▸ **WHAT THE TASK ASKS**
Retype exactly the span of lines below from the one with "New Products (28, 2332)" through the one with "Hunter Air Purifier". Do not include pictures.

Top of RECORDS FOR THE EXERCISE

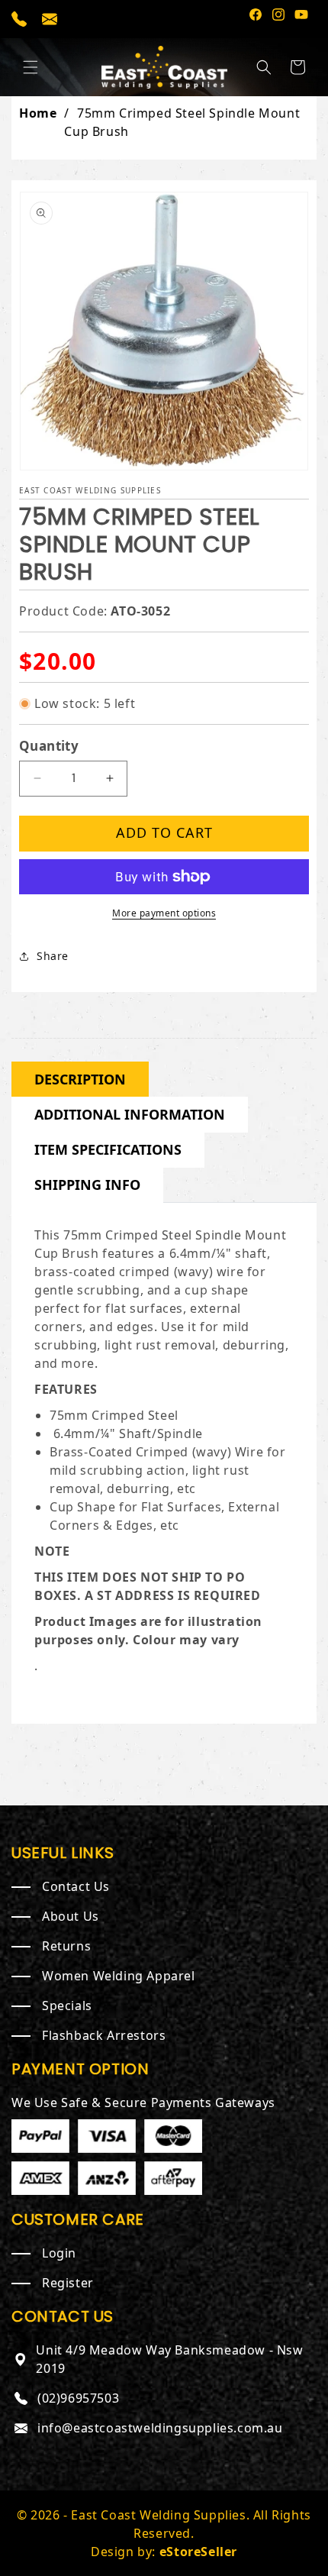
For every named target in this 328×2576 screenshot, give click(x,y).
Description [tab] (80, 1079)
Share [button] (53, 956)
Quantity (49, 746)
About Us (70, 1916)
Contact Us (76, 1886)
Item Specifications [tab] (108, 1149)
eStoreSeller (198, 2551)
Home (37, 113)
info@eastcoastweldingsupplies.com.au (160, 2427)
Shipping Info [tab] (87, 1184)
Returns (66, 1946)
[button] (30, 67)
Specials (67, 2005)
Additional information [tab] (129, 1114)
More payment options (164, 913)
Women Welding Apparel (118, 1975)
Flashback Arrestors (104, 2035)
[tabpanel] (164, 1459)
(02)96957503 (78, 2398)
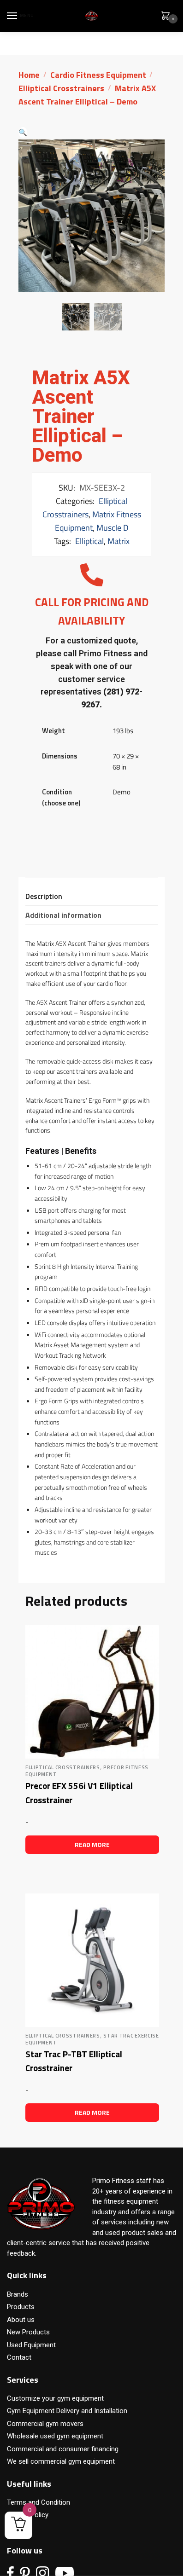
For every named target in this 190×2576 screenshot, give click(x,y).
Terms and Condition (38, 2502)
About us (21, 2320)
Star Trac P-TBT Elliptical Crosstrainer (73, 2061)
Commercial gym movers (45, 2424)
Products (21, 2307)
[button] (22, 132)
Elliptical (89, 541)
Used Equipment (31, 2345)
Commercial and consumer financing (63, 2449)
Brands (17, 2294)
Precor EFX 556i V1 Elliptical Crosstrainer (79, 1792)
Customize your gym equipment (55, 2398)
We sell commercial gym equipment (61, 2461)
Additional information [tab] (63, 915)
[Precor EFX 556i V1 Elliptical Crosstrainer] (92, 1692)
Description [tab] (43, 896)
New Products (28, 2332)
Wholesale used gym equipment (55, 2436)
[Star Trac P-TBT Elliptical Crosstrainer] (92, 1960)
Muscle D (112, 527)
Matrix (118, 541)
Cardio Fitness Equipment (98, 75)
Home (29, 75)
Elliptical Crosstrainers (61, 88)
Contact (19, 2357)
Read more (92, 1844)
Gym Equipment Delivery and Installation (67, 2411)
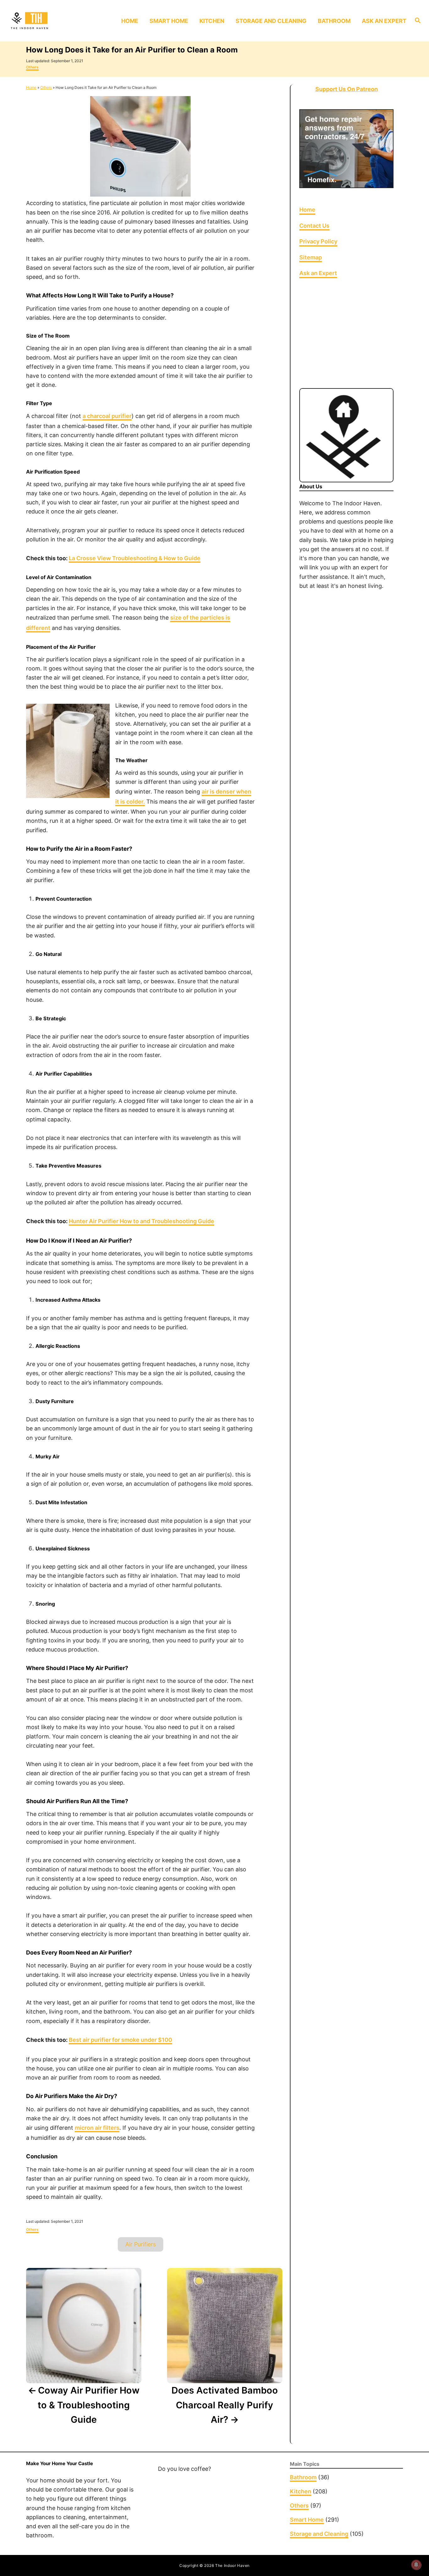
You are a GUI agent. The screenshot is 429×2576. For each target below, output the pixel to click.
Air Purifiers (140, 2244)
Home (31, 87)
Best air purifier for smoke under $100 (120, 2039)
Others (32, 67)
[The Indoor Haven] (57, 20)
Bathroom (303, 2477)
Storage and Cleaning (319, 2533)
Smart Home (307, 2519)
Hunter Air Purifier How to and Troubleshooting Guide (141, 1221)
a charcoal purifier (107, 416)
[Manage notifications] (416, 2565)
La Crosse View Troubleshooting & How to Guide (134, 558)
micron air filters (97, 2127)
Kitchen (300, 2491)
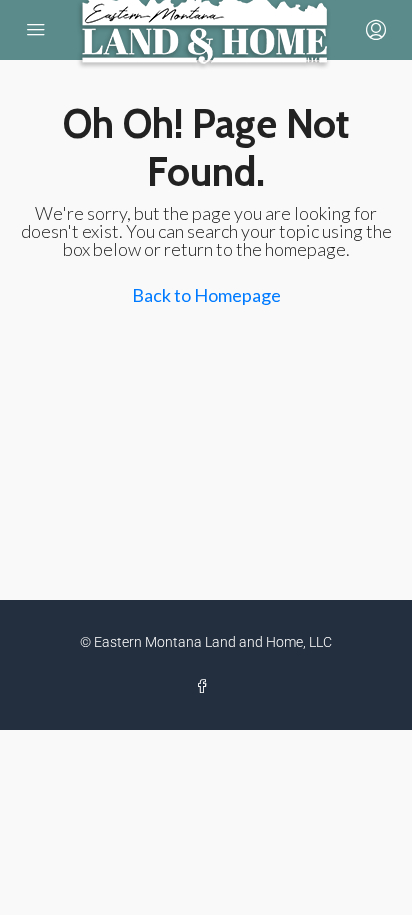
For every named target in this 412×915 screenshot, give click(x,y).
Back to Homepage (206, 295)
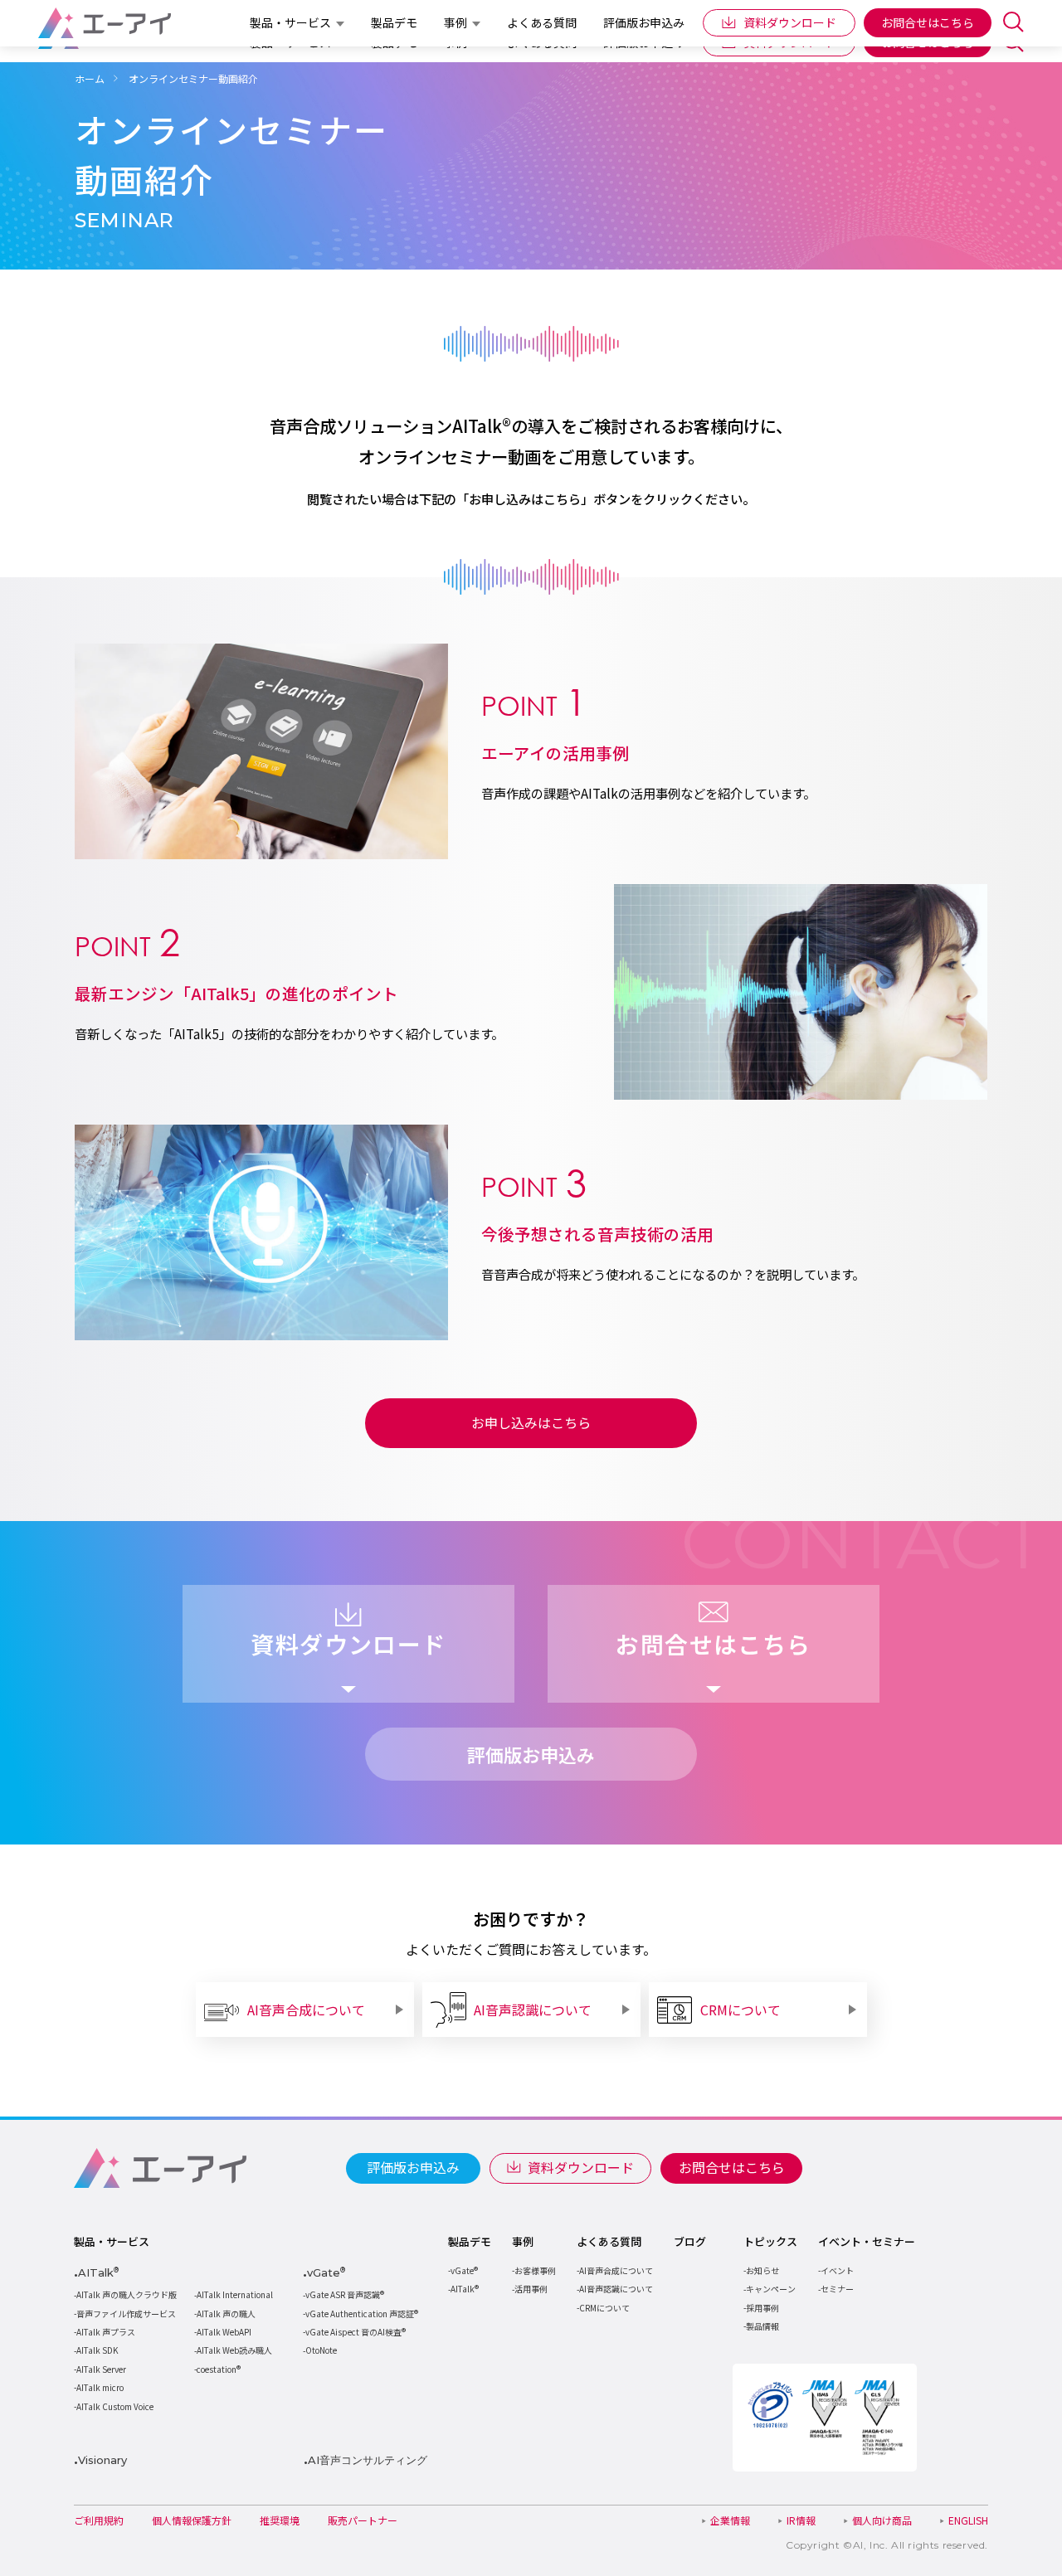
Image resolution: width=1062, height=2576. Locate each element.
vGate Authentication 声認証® (361, 2313)
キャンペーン (771, 2288)
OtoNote (321, 2350)
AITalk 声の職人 (226, 2313)
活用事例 (531, 2288)
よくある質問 (609, 2241)
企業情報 (730, 2520)
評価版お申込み (413, 2167)
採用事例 (762, 2307)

Bottom of RECORDS FOR THE EXERCISE

▸ **YOUR SOLUTION**
New Products (28, 2332)
Wholesale used gym equipment (55, 2436)
[Star Trac P-TBT Elliptical Crosstrainer] (92, 1960)
Muscle D (112, 527)
Matrix (118, 541)
Cardio Fitness Equipment (98, 75)
Home (29, 75)
Elliptical Crosstrainers (61, 88)
Contact (19, 2357)
Read more (92, 1844)
Gym Equipment Delivery and Installation (67, 2411)
You are a GUI agent. The screenshot is 429×2576. For each target below, output the pixel to click.
Air Purifiers (140, 2244)
Home (31, 87)
Best air purifier for smoke under $100 (120, 2039)
Others (32, 67)
[The Indoor Haven] (57, 20)
Bathroom (303, 2477)
Storage and Cleaning (319, 2533)
Smart Home (307, 2519)
Hunter Air Purifier How to and Troubleshooting Guide (141, 1221)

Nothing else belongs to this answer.